維生素D3是人體所必需之營養素，除了傳統調節體內鈣質平衡的重要功能外，研究也已證實維生素D3同時具有許多效用，例如抗發炎、抗氧化等等生物活性。本研究目的為探討維生素D3在身體處於發炎反應與氧化壓力相關疾病的狀態下，是否對於損傷有所改善，以及了解其改善之機制為何。因此，本研究使用兩種分別與發炎反應和氧化壓力相關，卻又缺乏維生素D3應用相關探討之疾病模式作為實驗對象，此兩種疾病分別是衰竭性運動與失血性休克。衰竭性運動部分，第一階段動物實驗評估過證實維生素D3的確可以改善實驗動物之器官損傷。因此，此部分第二階段便利用組織切片以及免疫組織化學染色深入了解其改善原因，發現損傷較高之區域均有較高之氧化壓力反應，而給予維生素D之後氧化壓力顯著減少，故推斷維生素D可以藉由改善氧化壓力而減少衰竭性運動所造成之損傷；失血性休克部分，第一階段實驗同樣利用動物模式驗證維生素D在失血性休克中扮演的角色，發現其的確具有改善損傷之生物活性。於是在第二階段實驗中，利用細胞實驗進行探討，發現其改善機制並非直接增加受損組織細胞存活率，而是透過對免疫細胞中單核球之調控，間接減少損傷。在利用RT-PCR進行基因表現之分析後，確定維生素D可調控PPAR相關路徑，減少發炎反應前驅物質產生，進而降低發炎反應。因此，總和以上實驗數據，並考量到維生素D低毒性、無嚴重副作用的特點，本研究認為維生素D不失為發炎反應或是氧化壓力相關疾病輔助治療的一種好選擇。

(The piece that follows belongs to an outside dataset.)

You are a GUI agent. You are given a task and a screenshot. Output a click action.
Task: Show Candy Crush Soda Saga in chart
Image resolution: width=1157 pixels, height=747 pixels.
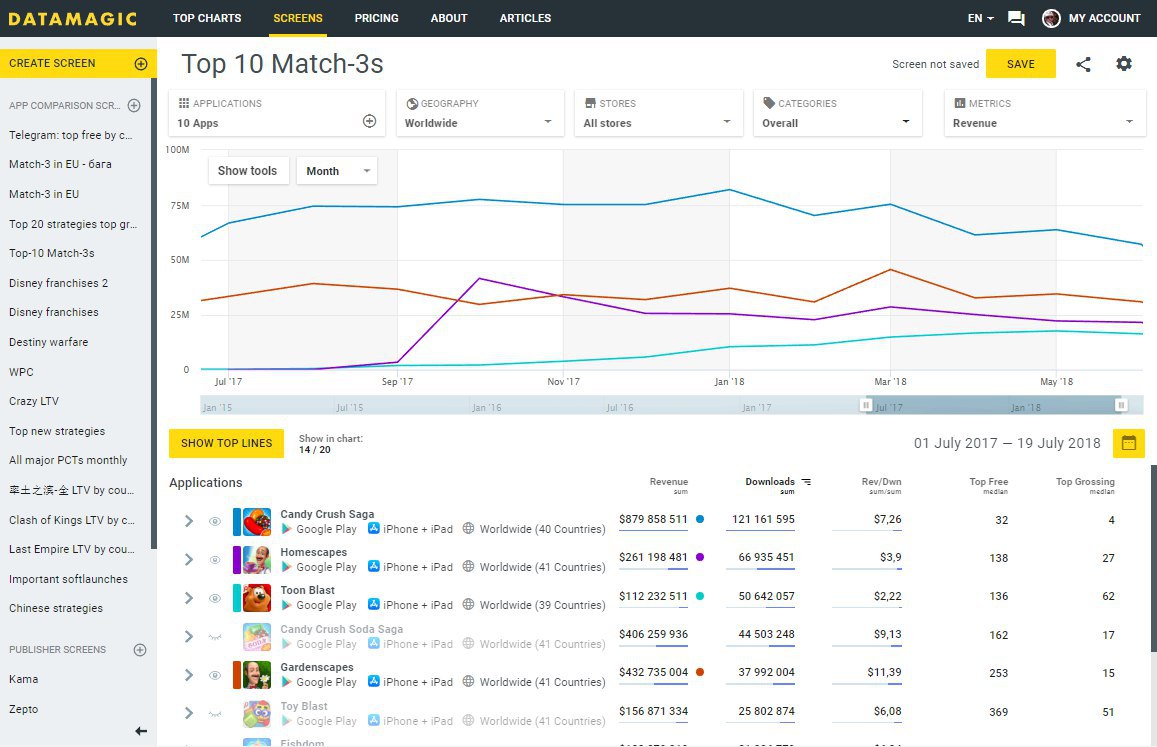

Vitamin D3 is a kind of nutrition that well-known necessary for regulate calcium concentration in human blood circulation. Except the well-known function, Vitamin D had been proved that also has anti-inflammation and anti-oxidative stress bioactivity. In this study, we try to understand if Vitamin D3 can actually decrease the inflammation and oxidative stress related damage, and its mechanism. Therefore, we use hemorrhagic shock and exhaustive exercise animal models to mimic inflammation and oxidative stress related damage, and discuss the rescue effect of Vitamin D3 in this research. In the exhaustive exercise animal model, we confirm Vitamin D3 did relief the damage. Furthermore, results of IHC stain shows that Vitamin D3 reduced oxidative stress in damaged tissue. In the hemorrhagic shock animal model, we also found that Vitamin D3 can reduce tissue damage, but the mechanism is different: it regulated the inflammatory related cell monocyte, reduce the inflammation to the therapeutic effect. By RT-PCR results, we confirm that Vitamin D3 regulate monocyte bypass PPAR pathway. As a conclusion, considering very low side effects and significant rescue effects in these two models, we suggest that Vitamin D3 might be a good choose to adjunctive therapy with patients who have inflammation or oxidative stress related diseases.